Proposed road meets first hurdle with approval of preliminary plat

Wednesday, April 14, 2004

Ralph Pokorny

Barry Clark's plan to build a new road south from Austin Boulevard to open property he owns between Austin and Wal-Mart for commercial development passed its first hurdle Tuesday afternoon when the Nevada Planning Commission approved the preliminary plat for the road.

"The Missouri Department of Transportation has conceptually approved the location of the road, but we are waiting for the final play to submit to MoDOT," Barry Clark told the commission.

"They've generally been in favor to this for two or three years," Clark said.

The proposed road will be located several hundred feet east of the Barrett Street intersection and will run south to where it will intersect with Lincoln Avenue. At some time in the future the city hopes to extend Lincoln Avenue to the east to provide access to a proposed outer belt road if U.S. Highway 71 is ever upgraded to Interstate status.

Wal-Mart built 400 feet of Lincoln Avenue east from Barrett Street as part of their development agreement with the city when they built the Supercenter.

Clark told the commission at their March 10 meeting that the road would be used to access property where he wants to build a 28,000 square foot shopping center that he estimates will generate $4 to $5 million annually in sales.

At that time he said that he was currently in negotiations with a national restaurant chain and other businesses that were interested in locating in the shopping center.

Clark told the commission Tuesday when he is finished the area should look better.

"Bill's Tire & Truck are contractually obligated to be removed and the existing Lamar Advertising sign will be removed," he said.

"It should look pretty nice there," he said.

The next step in the approval of Clark's final plat, as well as those of Terry Hoeper and Mark Selsor, will be a pre-application meeting at 3 p.m. Thursday in the city hall conference room.

He said that he is currently in negotiations with a national restaurant chain and other businesses that are interested in locating in the shopping center.

At this time, Clark said that he did not have any firm estimates for the cost of building the road, however he thought it would run between $400,000 and $500,000.

The actual cost of the road and what will go in the development will depend on just what goes into the shopping center and at this point he cannot tell the city who he is talking to or what businesses will be going into the center.
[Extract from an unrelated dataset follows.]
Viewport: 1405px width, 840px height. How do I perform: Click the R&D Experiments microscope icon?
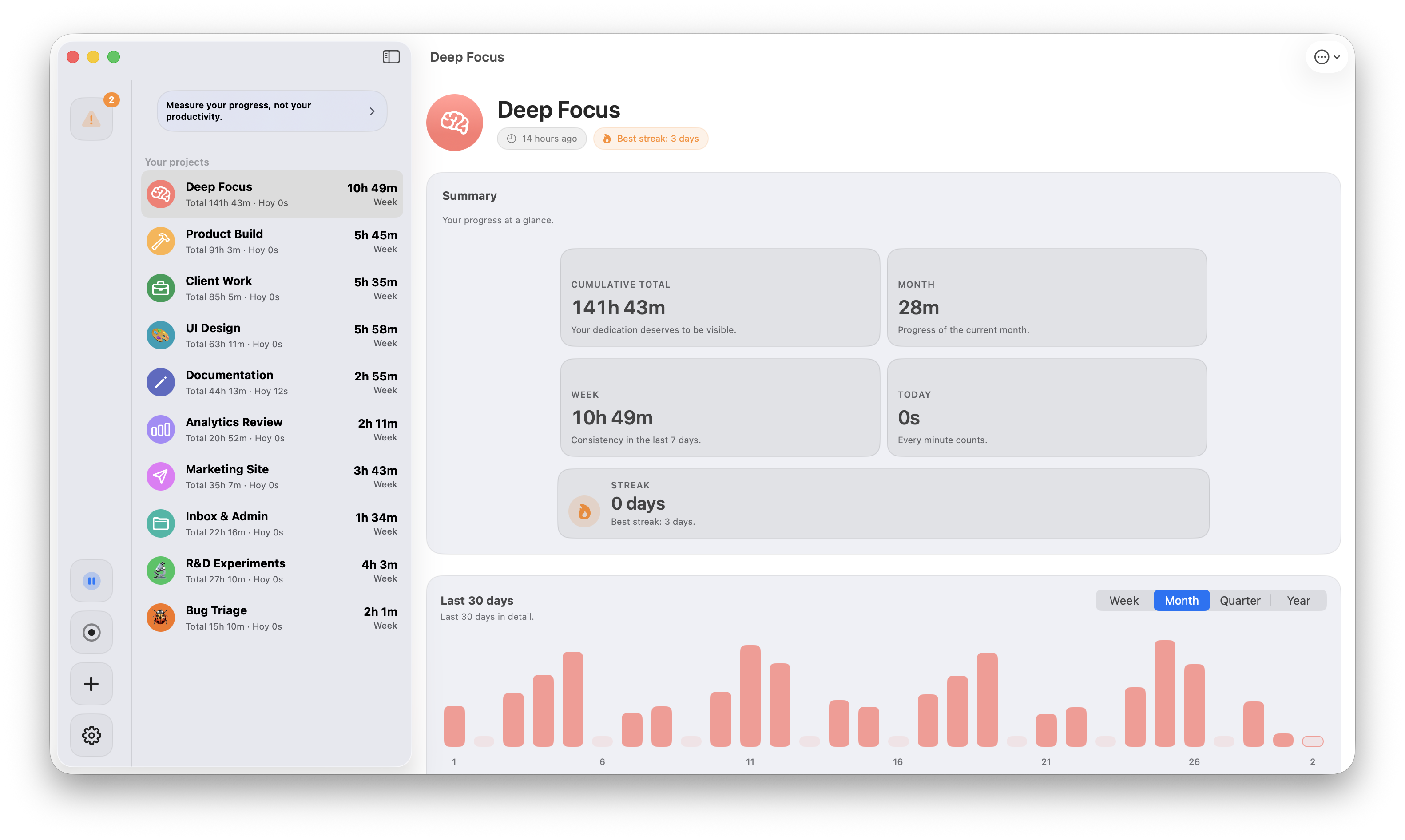(161, 571)
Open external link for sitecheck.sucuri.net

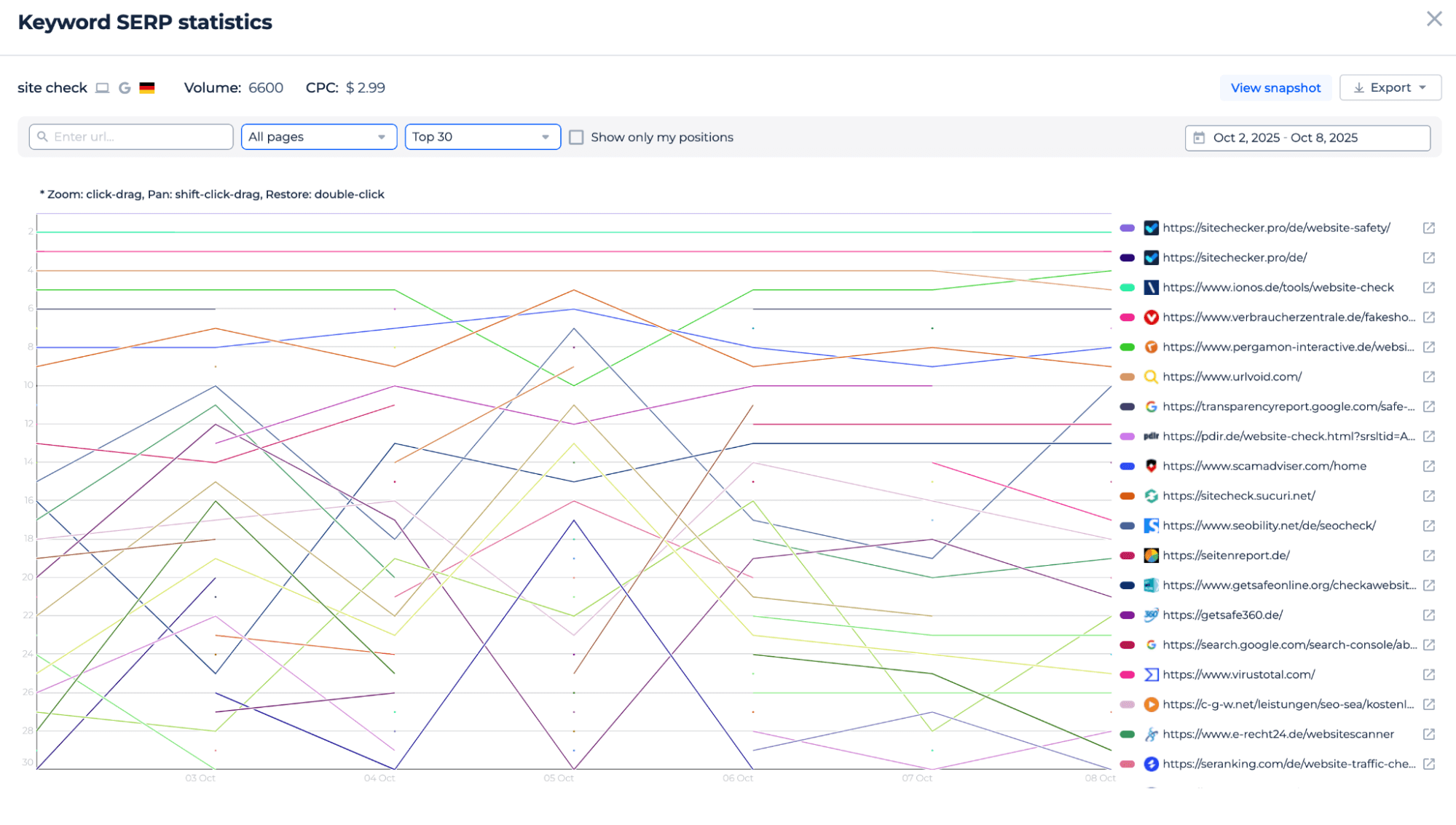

In other business the commission:

* Held a public hearing and voted to accept the proposal from Terry Hoeper to replat Lakewood Village as the preliminary plat for Marmaduke Park Estates. Lynn Calton, the engineer for the project told the commission that Hoeper would like to enlarge two of the lots on the gravel road leading from Marmaduke Park to the partially finished houses, reducing the total number of lots from 16 to 14.

This will be the most recent reincarnation of the Acorn Televillages project proposed by British developer Ashley Dobbs. He proposed building a housing development on 50 acres of the former Nevada State Hospital property that the Missouri State Legislature gave to the city after the hospital was closed in the early 1990's.

Dobbs proposed building houses with built in high-speed Internet connections to allow residents to operate businesses from their homes using high-speed digital communications.

A similar project that Dobbs built in Britain went bankrupt several years ago.

Hoeper told the commission that he also wants to build the asphalt roads in the development without curbs and guttering, instead, using shallow grass ditches to direct rainwater into a drainage system.

"We would like to drop the sidewalks and curb and guttering to make the area more like a rural setting inside the city limits," Hoeper told the commission.

He said that he would also like to widen the streets from the 25-foot width in the Lakewood plat to 30-foot.

* Voted to send a positive recommendation to the city council to approve closing Main Street between Hardin Drive and North Avenue at the request of Todd Thorpe. North Avenue runs along the south side of Benton Hall at the Nevada Habilitation Center. Ron Clow, city building inspector, told the commission that Thorpe and his family have owned the property on the east side of Main Street for several years and they want to sell the property to Mark Selsor, who wants to develop the property.

* Held a public hearing and voted to accept the preliminary replat blocks five and seven of the Barton Meadows addition at the request of Mark Selsor. Clow said that Selsor has purchased the property, contingent on the property being replatted. The property is located south of Benton Hall on the east side of the part of Main Street that Todd Thorpe requested the city to close.